Houve avanços, mas o quadro resta dramático. Na faixa etária de 15 a 17 anos, cerca de 38% dos alunos que deveriam estar cursando o ensino médio (EM) não o fazem, porque ou ainda cursam o ensino fundamental (EF), ou abandonaram o EF antes de terminá-lo, ou concluíram o EF mas desistiram de ingressar no EM, ou ainda porque ingressaram no EM mas o abandonaram no 1.º ou no 2.º ano.
Em 2019, 30% dos “jovens” de 25 anos de idade não haviam conseguido completar o EM. A maioria dos 70% que o fizeram se colocam no mercado de trabalho sem adquirir as competências adequadas. Apenas cerca de 20% dos jovens com EM completo conseguem entrar em curso superior. Nas universidades federais, 30% dos que ingressam abandonam os estudos entre o primeiro e o terceiro ano. Nas grandes universidades privadas, o porcentual é de 60%. Grande número das pessoas com educação superior no Brasil trabalha em atividades que só requerem competências de um razoável nível médio. E enquanto entre nós 11% das matrículas de EM são de educação profissional e tecnológica, na OCDE são 42%.
A essas deficiências preexistentes se somam os efeitos da pandemia, que as exacerbou. Serão cicatrizes traumáticas, em particular para o futuro do número expressivo de alunos que já estavam ficando para trás antes da pandemia. Não se trata mais de saber se a desigualdade educacional e de renda se vai ampliar, mas, sim, como mitigar sua extensão.
Na raiz de nossos problemas de pobreza e desigualdade de renda e riqueza está a questão fundamental a ser atacada: a desigualdade de oportunidades, que surge já no nascimento. É função de políticas públicas nas áreas de educação (e de saúde) procurar reduzir esses diferenciais nos anos iniciais de vida das crianças. Como é hoje amplamente reconhecido por especialistas em educação no Brasil e no mundo.

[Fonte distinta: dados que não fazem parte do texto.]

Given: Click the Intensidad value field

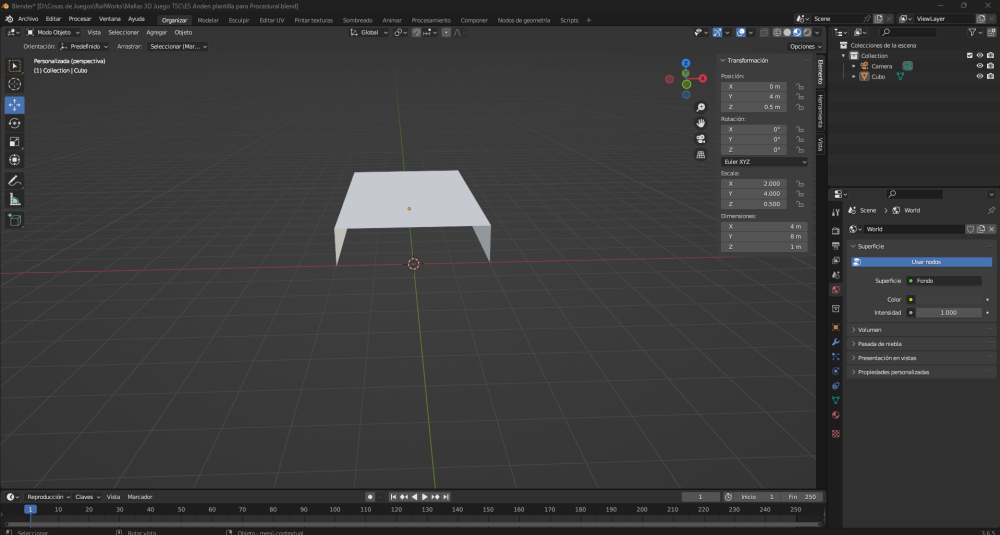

Barack Obama afirmou repetidas vezes que educação de qualidade mundial era pré-requisito para o sucesso de qualquer país. “Countries that out-educate us today will out-compete us tomorrow”, explicava. Joe Biden, em discurso proferido por ocasião de seus primeiros cem dias de governo, adiciona algo relevante para um país como o Brasil. Estudos conduzidos ao longo dos últimos dez anos por grandes universidades do seu país, aponta Biden, mostram que acrescer dois anos de educação de alta qualidade para cada criança de 3 e de 4 anos de idade, não importa de que background, torna-as capazes de competir ao longo dos 12 anos subsequentes e melhora exponencialmente suas perspectivas de graduação posterior.

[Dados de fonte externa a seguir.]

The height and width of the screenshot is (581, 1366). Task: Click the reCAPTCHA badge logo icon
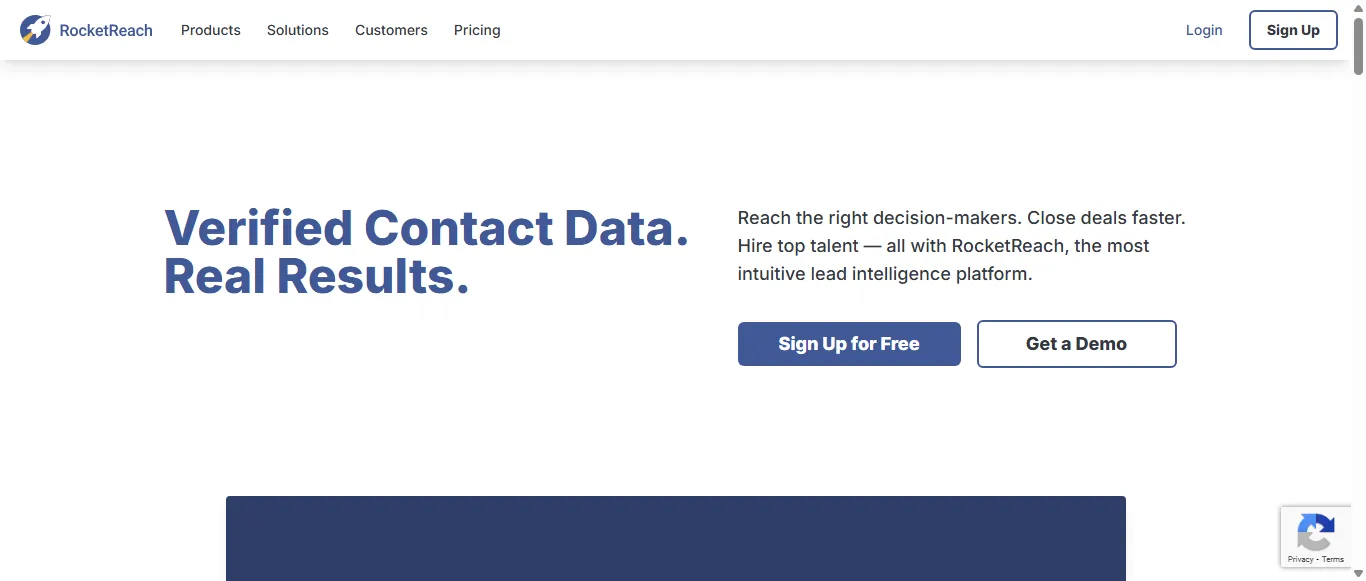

Pena que educação e saúde não pareçam constituir áreas de interesse construtivo da atual liderança política do País. Talvez o debate público em 2022 possa levar candidatos a procurar, em prazo hábil, agregar equipes competentes nessas áreas. E a promover discussão apta a permitir diagnóstico sobre a situação atual, como a ela chegamos e, principalmente, a descortinar como avançar com a necessária visão de longo prazo sobre nosso futuro.
Não são propriamente temas para sound bites, memes e tuítes. Trata-se de tentar explicar como chegamos à quadra em que nos encontramos – por falta de liderança esclarecida, empatia e capacidade de coordenação; como resultado do negacionismo ante as evidências e recomendações baseadas em ciência. Quadra em que quase meio milhão de brasileiros já se foi e milhões são tratados – não apenas pelo vírus da natureza, mas por ações e omissões de política pública – quase como a miríade de seres das metáforas que abrem este artigo.
Mães: Pensemos nas que perderam os seus, nas perdidas pelos seus e nas que lutam pelo futuro.